None of the five governor-appointed SJRA board members live downstream from the Lake Conroe Dam, Martin said.

“There are zero board members in the SJRA board that are downstream,” Martin said. “Every one of the board members are upstream protecting their property. No one has a voice in the decision-making process that lives downstream.”

The Plea for 3 calls for the addition of three interim SJRA board members who represent the downstream communities that were impacted.

“We’re asking for the three interim board positions on the SJRA to serve until we get a legislative – some type of bill passed that addresses this,” Armstrong said.

According to Martin, the future of Kingwood and other Lake Houston communities revolves around getting the attention of elected officials and demanding that remediation efforts be taken seriously.

Martin set a goal of getting 20,000 letters emailed to officials through the Plea for 3 campaign.

Armstrong said the emails are just one aspect of the campaign they need the community to help with.

“We need you to share this request with your friends, families, employees, your co-workers, with people you go to church with – everybody you can think of,” Armstrong said.

She asks people to share using the campaign hashtags, #PleaFor3LakeHouston and #RecoverLakeHouston.

“We need you to spread it on social media,” She said. “Social media’s been really quiet about this so far.
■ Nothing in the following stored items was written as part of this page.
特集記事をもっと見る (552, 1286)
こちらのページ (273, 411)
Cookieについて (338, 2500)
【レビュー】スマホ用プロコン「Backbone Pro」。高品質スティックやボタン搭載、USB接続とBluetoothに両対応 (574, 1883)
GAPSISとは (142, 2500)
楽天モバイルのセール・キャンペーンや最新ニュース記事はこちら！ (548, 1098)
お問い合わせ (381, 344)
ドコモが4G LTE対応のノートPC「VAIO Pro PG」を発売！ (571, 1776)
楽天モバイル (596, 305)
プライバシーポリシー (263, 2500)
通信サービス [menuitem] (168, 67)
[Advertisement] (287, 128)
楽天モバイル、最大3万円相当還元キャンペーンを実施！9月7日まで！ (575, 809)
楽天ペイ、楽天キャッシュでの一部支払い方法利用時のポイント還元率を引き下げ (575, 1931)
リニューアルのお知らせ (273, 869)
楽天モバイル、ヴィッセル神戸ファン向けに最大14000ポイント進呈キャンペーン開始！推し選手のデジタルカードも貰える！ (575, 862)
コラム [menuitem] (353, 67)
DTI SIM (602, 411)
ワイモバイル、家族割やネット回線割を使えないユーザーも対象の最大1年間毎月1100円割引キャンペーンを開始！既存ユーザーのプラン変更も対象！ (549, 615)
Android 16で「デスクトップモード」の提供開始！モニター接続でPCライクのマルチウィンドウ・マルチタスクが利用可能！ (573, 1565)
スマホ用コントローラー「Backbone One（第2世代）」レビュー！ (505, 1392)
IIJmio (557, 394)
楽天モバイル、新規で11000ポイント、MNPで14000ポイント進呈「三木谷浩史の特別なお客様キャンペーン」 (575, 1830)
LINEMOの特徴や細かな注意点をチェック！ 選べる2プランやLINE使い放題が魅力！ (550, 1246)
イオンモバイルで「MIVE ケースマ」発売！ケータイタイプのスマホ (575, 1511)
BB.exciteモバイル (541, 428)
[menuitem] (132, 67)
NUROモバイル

We need your help.”

Armstrong said a catastrophe like this could happen again to Lake Houston if people don’t work together to call attention to the need for immediate remediation efforts.

“It’s incumbent upon all of us to make it happen,” Armstrong said. “It’s not going to happen if we don’t come together and we don’t make noise and if we don’t demand that somebody pays attention to Lake Houston.

“I can tell you right now, there is no money for our area in the governor’s plans right now with the exception of Humble ISD. There is no money to dredge, or no money to put in any type of preventative measures to make sure this doesn’t happen again. We are not included in the plans for funding that he’s submitting. And that has to change, and it’s not going to change if we stay quiet. It’s going to take everybody in here coming together and demanding that we get change.”